§ **TESTO FORNITO**:

——————————

VEIO

Enciclopedia Italiana (1937)

VEIO

Luisa Banti

Antica città etrusca, situata su un'altura naturalmente fortificata, vicino all'odierna Isola Farnese, e circondata dai Fossi di Formello e dai Due Fossi, che, riunendosi, formano il Fosso Valchetta, l'antico Cremera, affluente del Tevere.

I sepolcri più antichi sono pozzetti a incinerazione, con o senza rivestimento di pietre o custodia cilindrica di tufo, chiusi da una pietra e contenenti il tipico ossuario villanoviano biconico o, nei pozzetti più recenti, un'olla d'impasto; l'ossuario o l'olla sono coperti da una ciotola o, più raramente, da un elmo d'impasto o di bronzo; le urne a capanna sono rare. Contemporanee ai pozzetti più recenti sono le fosse di inumati, alcune anche di cremati, dapprima semplici, poi con loculo sepolcrale o votivo e con corredi che si vanno facendo sempre più ricchi a mano a mano che ci si avvicina al periodo orientalizzante. Le fosse più recenti sono molto ampie e annunziano le tombe a camera, che cominciano nel sec. VII a. C. Queste hanno una o più camere, coperte da tumulo o scavate nel tufo. Le camere sono quadrangolari, con soffitto piano o a vòlta, porta leggermente rastremata in alto con archivolto, chiusa da blocchi di tufo: le più conosciute sono la tomba Campana, l'unica veiente con decorazione parietale dipinta, e la tomba di Formello, dove furono trovati l'oinochoe Chigi e il bucchero con l'alfabeto etrusco. Più tarde sembrano essere le tombe a camera con gradini di accesso e loculi per inumati o cremati: questi ultimi sono più recenti dei primi (sec. V-IV a. C .). Oltre a queste, dopo il sec. V, si hanno solo rare tombe a camera o a fossa, che sembrano dimostrare il quasi completo abbandono della città. Di età romana sono i sepolcri ad opera quadrata o reticolata, i colombarî, gl'ipogei a stucchi. Le più antiche abitazioni sull'altipiano di Veio furono gruppi di capanne di materiale deperibile - legno o strame - contemporanee ai pozzetti a cremazione e alle fosse più antiche: abitazioni anteriori non sono sufficientemente provate. Non si aveva un unico centro, ma raggruppamenti separati.

——————————

§ **RECORD PRESENTATI**:
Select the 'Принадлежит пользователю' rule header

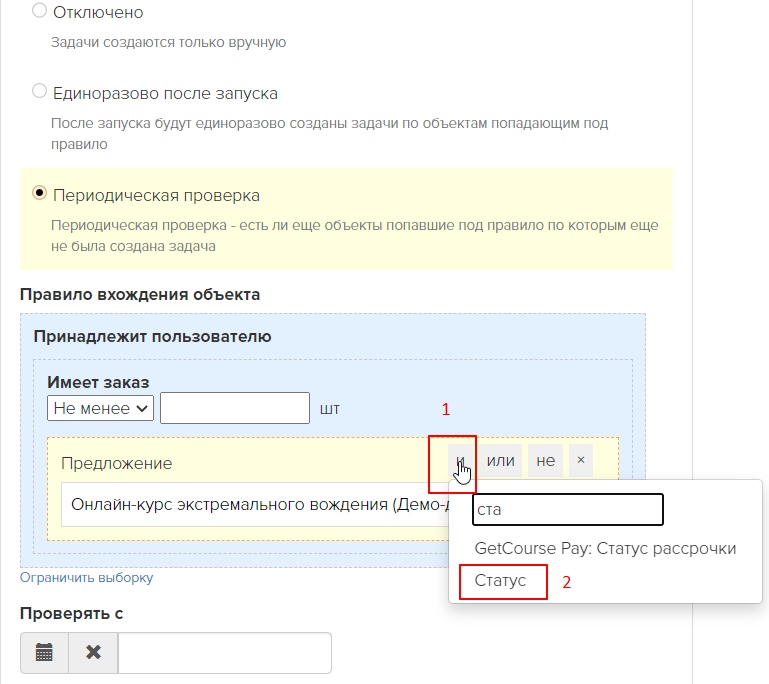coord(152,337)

——————————

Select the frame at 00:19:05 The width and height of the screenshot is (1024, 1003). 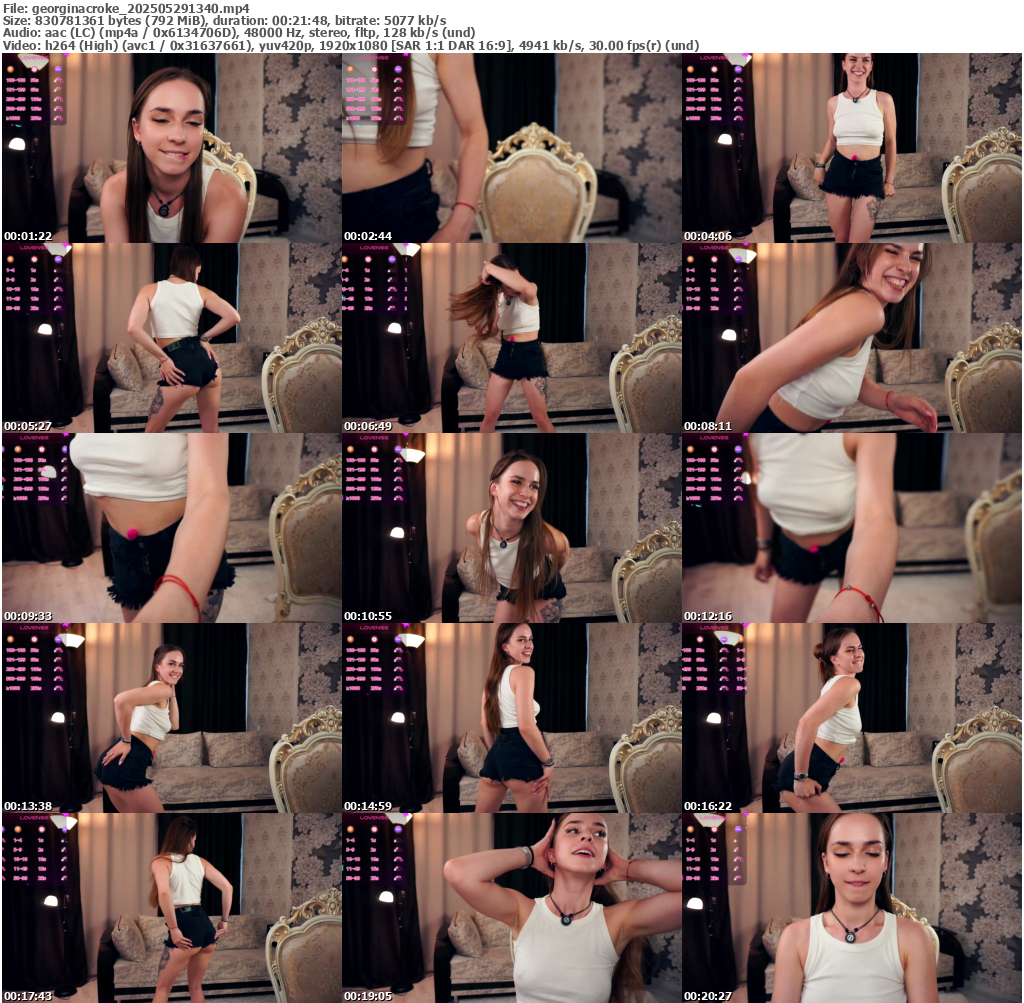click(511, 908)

——————————

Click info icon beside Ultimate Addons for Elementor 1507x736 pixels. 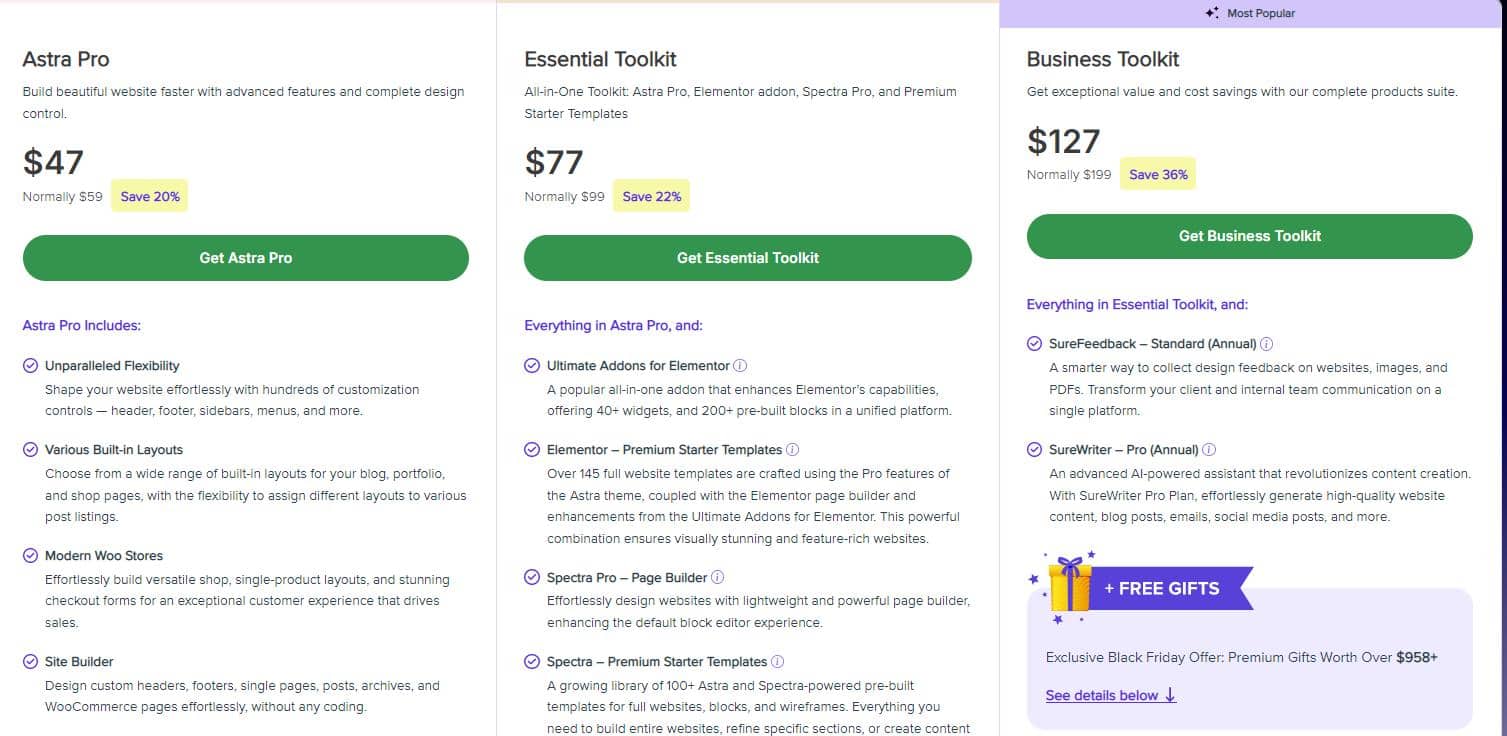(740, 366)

——————————

§ **SERIE DI ESERCIZI**:
(a) Traduci in inglese questa frase della voce su Veio: "Di età romana sono i sepolcri ad opera quadrata o reticolata, i colombarî, gl'ipogei a stucchi."
(b) Secondo la voce su Veio, quale tomba è l'unica veiente con decorazione parietale dipinta?
(c) Cita dalla voce su Veio il passo compreso tra "Luisa Banti" e "affluente del Tevere.", estremi inclusi.

§ **SOLUZIONI PER ESERCIZIO**:
(a) The tombs in squared or reticulate masonry, the columbaria and the stucco-decorated hypogea date from the Roman period.

(b) La tomba Campana.

(c)
Luisa Banti

Antica città etrusca, situata su un'altura naturalmente fortificata, vicino all'odierna Isola Farnese, e circondata dai Fossi di Formello e dai Due Fossi, che, riunendosi, formano il Fosso Valchetta, l'antico Cremera, affluente del Tevere.